● **TASK OBJECTIVE**
Copy out, unchanged, the part of the lines that opens with the line containing "828x764 pixels. How" and closes with the line containing "Click the 'color'".

● **MATERIAL PROVIDED**

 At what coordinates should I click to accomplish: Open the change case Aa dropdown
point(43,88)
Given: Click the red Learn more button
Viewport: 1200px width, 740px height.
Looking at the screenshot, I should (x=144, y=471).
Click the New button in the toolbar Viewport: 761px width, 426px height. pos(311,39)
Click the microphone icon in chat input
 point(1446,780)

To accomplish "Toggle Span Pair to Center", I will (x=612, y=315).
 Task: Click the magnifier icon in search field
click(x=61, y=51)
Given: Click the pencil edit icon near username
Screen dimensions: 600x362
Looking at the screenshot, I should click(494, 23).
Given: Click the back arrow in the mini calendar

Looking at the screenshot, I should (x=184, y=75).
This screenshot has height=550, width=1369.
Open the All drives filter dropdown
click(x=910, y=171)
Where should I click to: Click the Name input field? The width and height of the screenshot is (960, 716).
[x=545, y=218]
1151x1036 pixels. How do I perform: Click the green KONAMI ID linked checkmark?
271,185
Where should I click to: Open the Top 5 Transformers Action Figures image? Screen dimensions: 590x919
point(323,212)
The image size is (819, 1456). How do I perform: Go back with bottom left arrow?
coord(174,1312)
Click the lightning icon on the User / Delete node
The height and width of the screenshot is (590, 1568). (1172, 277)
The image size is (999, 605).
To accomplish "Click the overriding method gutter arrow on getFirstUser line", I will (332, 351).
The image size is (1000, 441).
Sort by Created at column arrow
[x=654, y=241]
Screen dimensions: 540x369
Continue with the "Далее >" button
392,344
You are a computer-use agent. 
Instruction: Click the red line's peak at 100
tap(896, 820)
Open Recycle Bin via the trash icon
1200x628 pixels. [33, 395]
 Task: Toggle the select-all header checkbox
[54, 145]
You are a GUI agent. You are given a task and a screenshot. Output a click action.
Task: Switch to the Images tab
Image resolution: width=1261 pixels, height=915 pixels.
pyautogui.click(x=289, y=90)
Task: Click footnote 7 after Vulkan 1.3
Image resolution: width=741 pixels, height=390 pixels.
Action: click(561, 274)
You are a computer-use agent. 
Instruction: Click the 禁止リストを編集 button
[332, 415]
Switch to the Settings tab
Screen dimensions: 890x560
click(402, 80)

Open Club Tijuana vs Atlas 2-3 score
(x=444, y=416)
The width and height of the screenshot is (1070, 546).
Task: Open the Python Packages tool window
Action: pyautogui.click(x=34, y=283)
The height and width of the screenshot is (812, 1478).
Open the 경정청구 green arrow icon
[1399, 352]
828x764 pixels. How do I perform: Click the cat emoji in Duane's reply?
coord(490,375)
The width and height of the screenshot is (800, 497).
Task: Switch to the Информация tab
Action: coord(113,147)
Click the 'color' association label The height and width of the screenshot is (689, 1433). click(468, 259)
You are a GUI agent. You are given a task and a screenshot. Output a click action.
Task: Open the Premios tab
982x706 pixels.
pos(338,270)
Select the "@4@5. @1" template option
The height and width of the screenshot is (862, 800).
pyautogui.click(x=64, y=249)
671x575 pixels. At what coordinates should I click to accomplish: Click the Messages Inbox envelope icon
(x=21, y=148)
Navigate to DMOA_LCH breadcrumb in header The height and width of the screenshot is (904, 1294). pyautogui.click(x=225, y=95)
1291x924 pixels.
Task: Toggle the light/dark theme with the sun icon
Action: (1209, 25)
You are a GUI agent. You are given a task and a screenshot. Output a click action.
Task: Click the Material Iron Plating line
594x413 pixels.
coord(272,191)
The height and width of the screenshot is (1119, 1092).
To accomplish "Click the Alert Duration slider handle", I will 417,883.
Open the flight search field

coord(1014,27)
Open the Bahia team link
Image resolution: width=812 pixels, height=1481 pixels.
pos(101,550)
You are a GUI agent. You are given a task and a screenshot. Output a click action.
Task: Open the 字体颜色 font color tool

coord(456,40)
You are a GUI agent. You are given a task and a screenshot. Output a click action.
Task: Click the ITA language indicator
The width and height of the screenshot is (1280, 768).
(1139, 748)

● **FINISHED TASK**
828x764 pixels. How do I perform: Click the cat emoji in Duane's reply?
coord(490,375)
The width and height of the screenshot is (800, 497).
Task: Switch to the Информация tab
Action: coord(113,147)
Click the 'color' association label The height and width of the screenshot is (689, 1433). click(468, 259)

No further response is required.